The DCE wants to be robust and to sustain to service in case of a technical problem on a server. It relies on a 3-nodes ES cluster to ensure that indexing, which is an essential piece for the product, remains available when a server crashes.
Elasticsearch handles replication on its own. Its default behavior is to spread data across the 3 nodes so that it's resilient to the loss of one node, still being able to operate without losing data.
Still, this behavior has some limits. Even if users spread their ES nodes over 2 different locations, ES copies can be hosted on the same physical server, in the same rack, in the same datacenter. With the default configuration of SonarQube (a number of replica configured to 1), in the event of a failure of one of these zones, the remaining location may not have all the ES data and the service can become unavailable. It can typically happen when ES nodes are spread over 2 locations and the location hosting 2 of those nodes is lost.
We want to offer a higher level of availability for DCE users who are ready to spread their ES nodes over several locations with the limit of having them inside the same region to be sure that the service keeps being fully operational in case one of the locations is lost.
Because of the split-brain problem, 3 availability zones are required to support the expected level of availability.
- The configuration of should remain optional to not make DCE configuration more complex than it currently is.
- And obviously, we want this to be properly documented.
In order to support losing a zone on the ElasticSearch cluster, DataCenter Edition users need to spread the 3 search nodes on 3 availability zones.
We'll document this recommendation.

[Raw records]
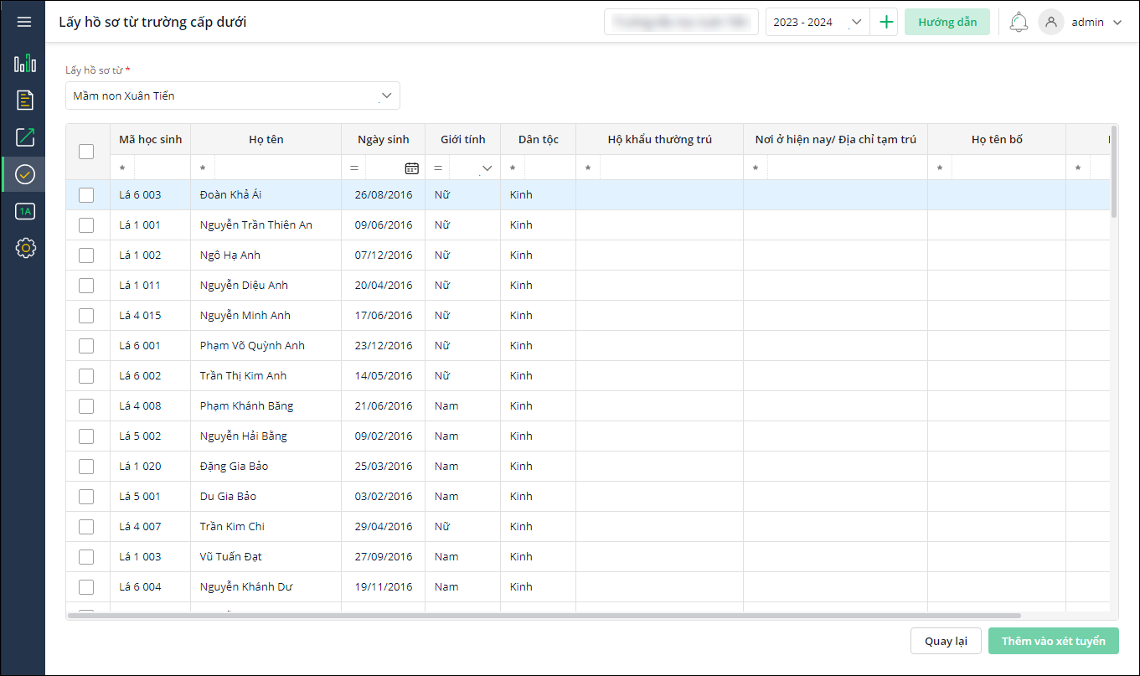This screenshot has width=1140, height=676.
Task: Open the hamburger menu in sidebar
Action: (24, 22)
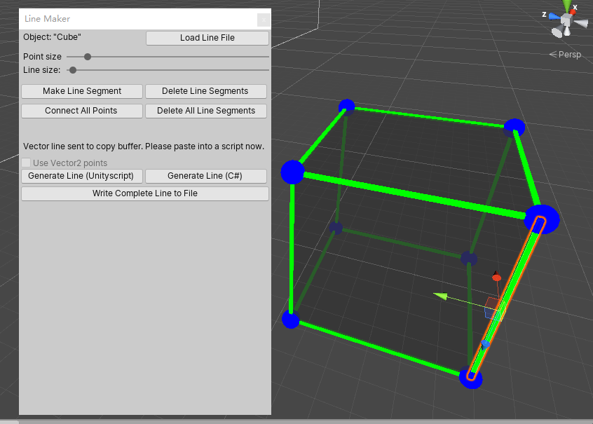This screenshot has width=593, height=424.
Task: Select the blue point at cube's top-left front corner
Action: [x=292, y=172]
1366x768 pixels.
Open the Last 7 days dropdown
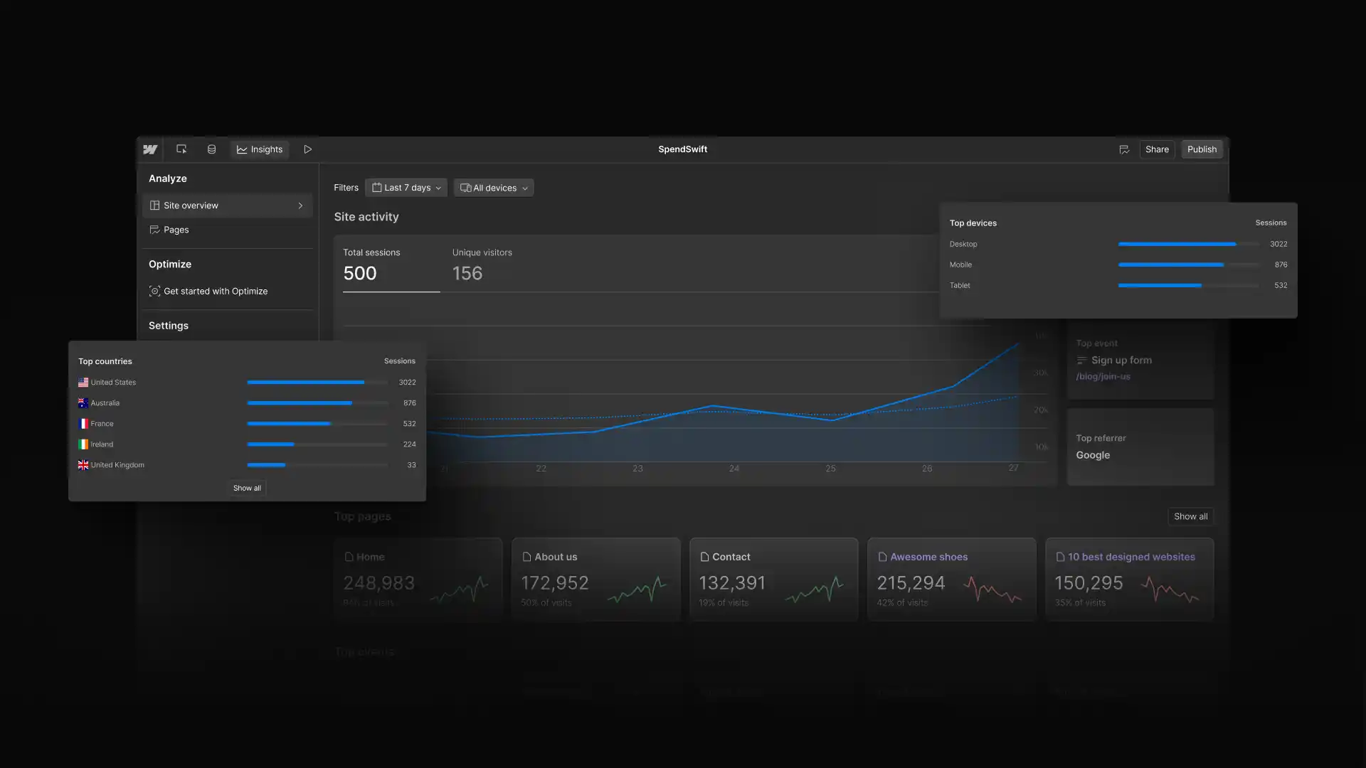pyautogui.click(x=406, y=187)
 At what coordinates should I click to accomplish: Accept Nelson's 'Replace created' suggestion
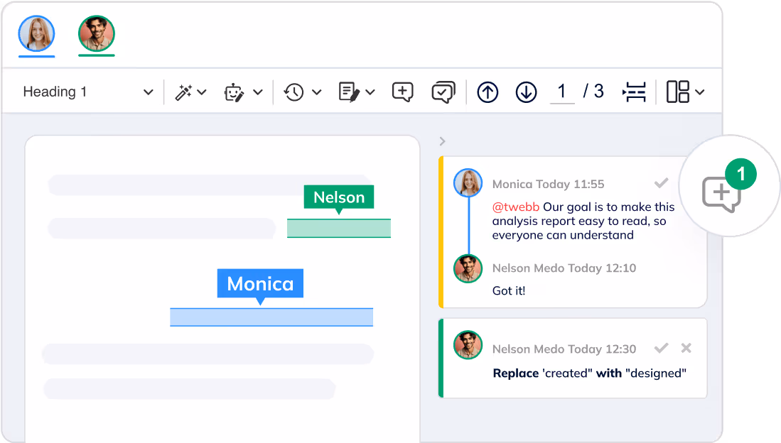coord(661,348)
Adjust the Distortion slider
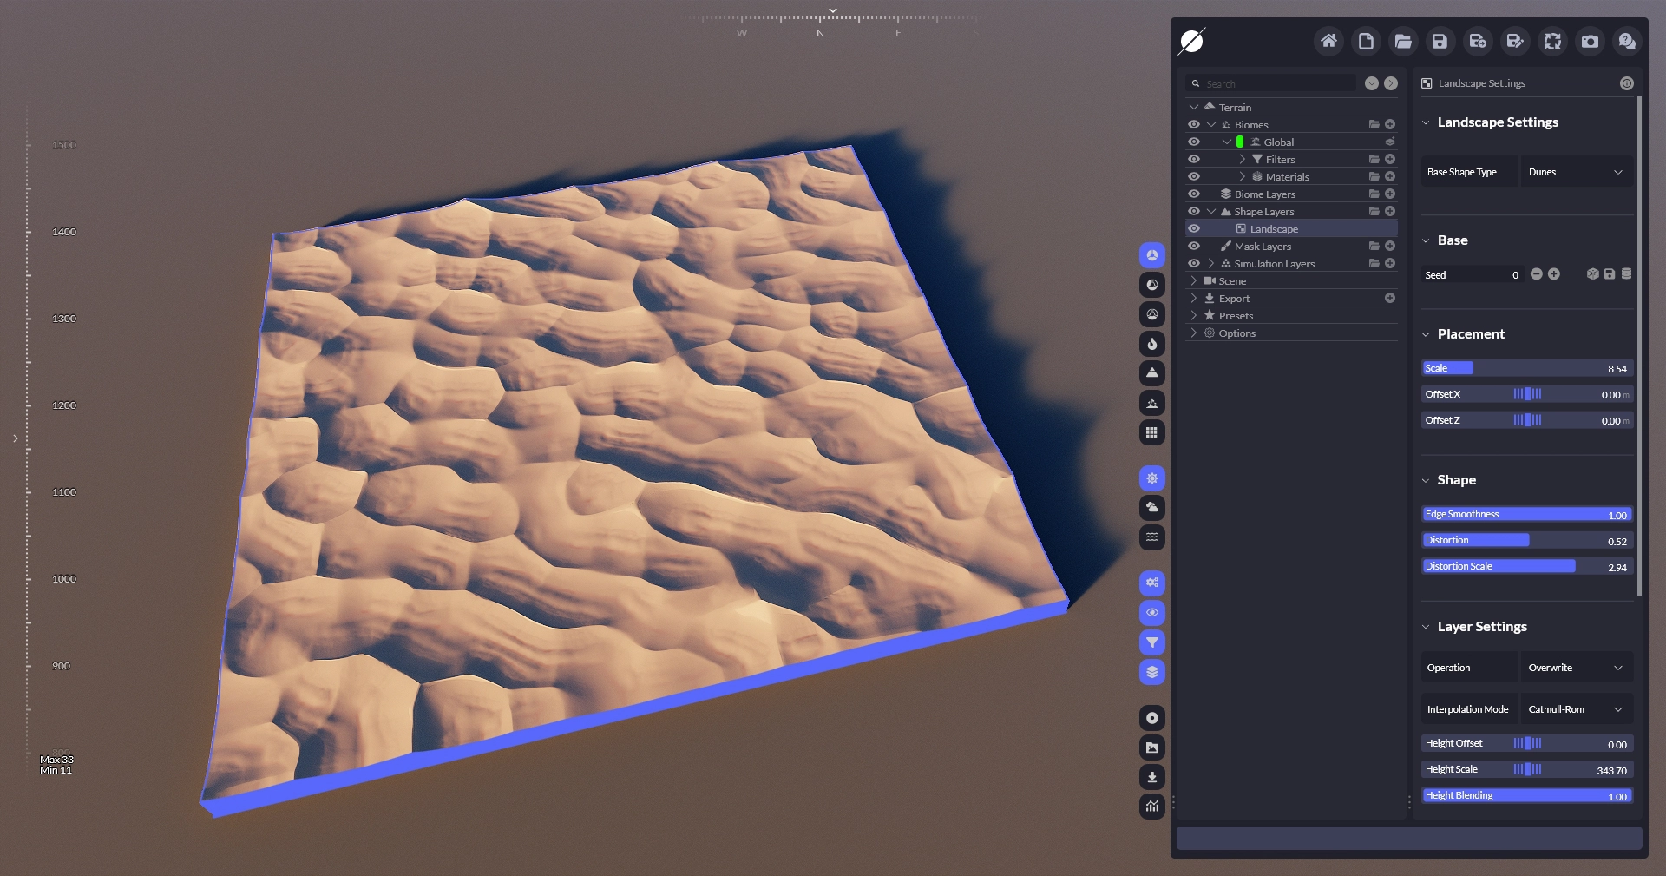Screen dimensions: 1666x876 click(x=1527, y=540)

TO BE DONE:
[a] Could you reproduce the part of the Elasticsearch availability text that opens with the words containing "We want to offer" and closes with "it currently is."?
[b] Answer these from the Elasticsearch availability text:
(i) How many nodes make up the ES cluster the DCE relies on?
(ii) What number of replicas does the default configuration of SonarQube set?
(iii) How many availability zones are required because of the split-brain problem?
This material was drawn from a different source.

SOLUTIONS PER TASK:
[a]
We want to offer a higher level of availability for DCE users who are ready to spread their ES nodes over several locations with the limit of having them inside the same region to be sure that the service keeps being fully operational in case one of the locations is lost.
Because of the split-brain problem, 3 availability zones are required to support the expected level of availability.
- The configuration of should remain optional to not make DCE configuration more complex than it currently is.

[b]
(i) 3 nodes
(ii) 1
(iii) 3